Der Zwischenstand der Arbeiten macht den Anschein, dass bisher kaum Fortschritte in diese Richtung erzielt wurden.

In Zusammenarbeit mit der Konferenz der Landwirtschaftsämter der Schweiz (Kolas) hat die LDK ein Konzept zur AP 2030 erarbeitet. Darin werden Vorschläge zur Vereinfachung des Direktzahlungssystems gemacht. Welche Direktzahlungsinstrumente sollen gestrichen werden?

In den Details haben wir noch keine konsolidierte Haltung formuliert. Folgende Beispiele zeigen aber, wie gross der Dschungel an Vorschriften ist und wie sie den Vollzug wegen seiner Komplexität schwierig machen. Stichwort Biodiversitätsbeiträge: Ursprünglich gab es mit den Biodiversitätsförderflächen (BFF) nur eine Kategorie. Heute kennen wir über 20 verschiedene Kategorien in diesem Bereich. Ohne die Biodiversität schmälern zu müssen, könnte dieses Programm gestrafft werden. Ein weiteres Beispiel ist der ökologische Leistungsnachweis (ÖLN). Das jüngste Beispiel ist der Sozialversicherungsschutz, der Bestandteil des ÖLN werden soll. Auch wenn das grundsätzlich eine gute Idee ist, bläht es die Administration immer weiter auf.

Die LDK schlägt eine Nachhaltigkeitsprämie vor. Was muss man sich darunter vorstellen?

Wir befinden uns in einer Projektierungsphase, wo Ideen in den Raum gestellt werden. Es sind Ideen, die anregen sollen. Der Grundgedanke mit einer Nachhaltigkeitsprämie ist, dass wir uns im Nachhaltigkeitsdreieck mit den Achsen Ökonomie, Ökologie und Soziales bewegen müssen. Betriebe, die sich darin gut positionieren, sollen honoriert werden. Im Gegenzug müssten verschiedene Instrumente abgeschafft werden, um dem administrativen Aufwand entgegenwirken zu können.

«Umsetzung jeder Lenkungsabgabe erfordert Bürokratie.»

Stefan Müller, LDK-Präsident

Welche Nachhaltigkeitsachse hat aus Ihrer Sicht am meisten Nachholbedarf?

Die ökonomische Nachhaltigkeit ist eng mit der sozialen Nachhaltigkeit verbunden. Beide müssen in Zukunft mehr Gewicht erhalten. In den vergangenen Reformen standen diese Themen im Hintergrund. Die Bauern und Bäuerinnen müssen möglichst eine gute Wertschöpfung mit ihren Produkten erzielen können. Je mehr Eigenkapital gebildet werden kann, umso mehr Innovationen werden geschaffen. Gleichzeitig hilft das auch im sozialen Bereich, zum Beispiel, indem die Altersvorsorge und die Stellung innerhalb der Gesellschaft verbessert werden.

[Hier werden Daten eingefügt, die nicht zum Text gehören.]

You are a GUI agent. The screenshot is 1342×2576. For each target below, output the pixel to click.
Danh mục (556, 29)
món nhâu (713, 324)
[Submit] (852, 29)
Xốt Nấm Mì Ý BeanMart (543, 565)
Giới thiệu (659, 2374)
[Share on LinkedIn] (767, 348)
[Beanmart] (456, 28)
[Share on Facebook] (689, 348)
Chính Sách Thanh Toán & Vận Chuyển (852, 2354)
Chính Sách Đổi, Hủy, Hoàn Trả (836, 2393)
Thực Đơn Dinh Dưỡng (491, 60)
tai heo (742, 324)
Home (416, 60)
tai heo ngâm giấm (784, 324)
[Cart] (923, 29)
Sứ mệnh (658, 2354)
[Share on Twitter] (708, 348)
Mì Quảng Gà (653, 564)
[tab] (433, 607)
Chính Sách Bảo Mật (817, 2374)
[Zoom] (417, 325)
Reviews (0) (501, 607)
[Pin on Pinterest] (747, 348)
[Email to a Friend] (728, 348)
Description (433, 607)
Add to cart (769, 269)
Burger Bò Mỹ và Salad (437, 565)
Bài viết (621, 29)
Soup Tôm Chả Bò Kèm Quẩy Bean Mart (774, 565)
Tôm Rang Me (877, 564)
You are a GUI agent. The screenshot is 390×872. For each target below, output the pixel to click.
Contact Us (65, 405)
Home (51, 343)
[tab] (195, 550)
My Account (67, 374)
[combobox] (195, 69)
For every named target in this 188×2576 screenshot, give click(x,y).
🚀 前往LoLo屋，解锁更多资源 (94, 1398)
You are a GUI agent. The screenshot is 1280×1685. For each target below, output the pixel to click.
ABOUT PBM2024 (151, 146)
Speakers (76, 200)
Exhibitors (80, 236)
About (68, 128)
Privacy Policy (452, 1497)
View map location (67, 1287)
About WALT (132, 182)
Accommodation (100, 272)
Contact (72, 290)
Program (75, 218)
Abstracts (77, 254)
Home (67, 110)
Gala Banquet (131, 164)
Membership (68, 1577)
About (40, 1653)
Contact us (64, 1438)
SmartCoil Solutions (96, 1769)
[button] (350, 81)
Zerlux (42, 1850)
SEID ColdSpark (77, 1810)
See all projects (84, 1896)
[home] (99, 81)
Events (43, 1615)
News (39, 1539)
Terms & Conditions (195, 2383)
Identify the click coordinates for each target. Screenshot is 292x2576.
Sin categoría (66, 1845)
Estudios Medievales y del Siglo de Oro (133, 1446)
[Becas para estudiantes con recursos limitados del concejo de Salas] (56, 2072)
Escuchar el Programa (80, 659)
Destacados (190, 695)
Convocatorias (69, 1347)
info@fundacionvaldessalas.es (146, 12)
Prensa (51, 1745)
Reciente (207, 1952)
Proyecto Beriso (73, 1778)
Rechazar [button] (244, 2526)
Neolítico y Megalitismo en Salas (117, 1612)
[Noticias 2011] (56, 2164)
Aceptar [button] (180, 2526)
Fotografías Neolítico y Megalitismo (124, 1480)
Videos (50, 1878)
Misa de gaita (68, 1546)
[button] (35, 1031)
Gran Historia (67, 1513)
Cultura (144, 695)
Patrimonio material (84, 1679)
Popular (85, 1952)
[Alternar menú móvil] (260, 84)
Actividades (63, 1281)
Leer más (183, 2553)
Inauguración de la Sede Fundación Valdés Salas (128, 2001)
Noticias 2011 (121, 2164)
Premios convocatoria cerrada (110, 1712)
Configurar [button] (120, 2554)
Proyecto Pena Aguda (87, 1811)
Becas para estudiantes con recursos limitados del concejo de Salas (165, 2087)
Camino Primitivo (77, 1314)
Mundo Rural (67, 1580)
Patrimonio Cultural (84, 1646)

Der Bund verfolgt die Idee mit einer Lenkungsabgabe. Die LDK lehnt diese auf Sticksoff und Pflanzenschutzmitteln ab. Aus welchen Gründen?

Je konkreter wir das Thema Lenkungsabgaben behandelten, umso schwieriger wurde für uns dieses Instrument. Staatlich verordnete finanzielle Abreize, die auf den Verzicht von essenziellen Betriebsmitteln wie Pflanzenschutzmitteln, Dünger oder Futtermitteln abzielen, widersprechen dem Grundsatz einer unternehmerisch motivierten Landwirtschaft. Die Wirkung dieser Lenkungsabgaben wird infrage gestellt, da bei unverzichtbaren Produktionsmitteln einzig eine Verteuerung der Produktion entsteht. Die Lenkungsabgaben stürzen die Produzenten in ein Dilemma: Entweder sie schützen die Kulturen und nehmen dafür die Lenkungsabgaben in Kauf, oder sie ersparen sich die Lenkungsabgaben, schützen so das Einkommen, nehmen aber eine kleinere Ernte und weniger Einkommen in Kauf. Die Wertschöpfung wird auf jeden Fall leiden.

«Bürokratie auf den Betrieben muss dringend reduziert werden.»

Stefan Müller, LDK-Präsident

Sie befürchten eine tiefere Wertschöpfung für Bauernfamilien.

Nach den Plänen des Bundesamts für Landwirtschaft sollen die Lenkungsabgaben ein Volumen von 600 Mio. Franken erreichen. Besonders betroffen sind produktionsstarke Betriebe, deren Wertschöpfung sinken wird, was den Zielen der LDK für die AP 2030 widerspricht. Die Umsetzung jeder Lenkungsabgabe erfordert Bürokratie, bringt also vermutlich keine Vereinfachung.

Sie waren selbst praktizierender Landwirt. Wie nahmen Sie die Bürokratie auf Ihrem Betrieb wahr?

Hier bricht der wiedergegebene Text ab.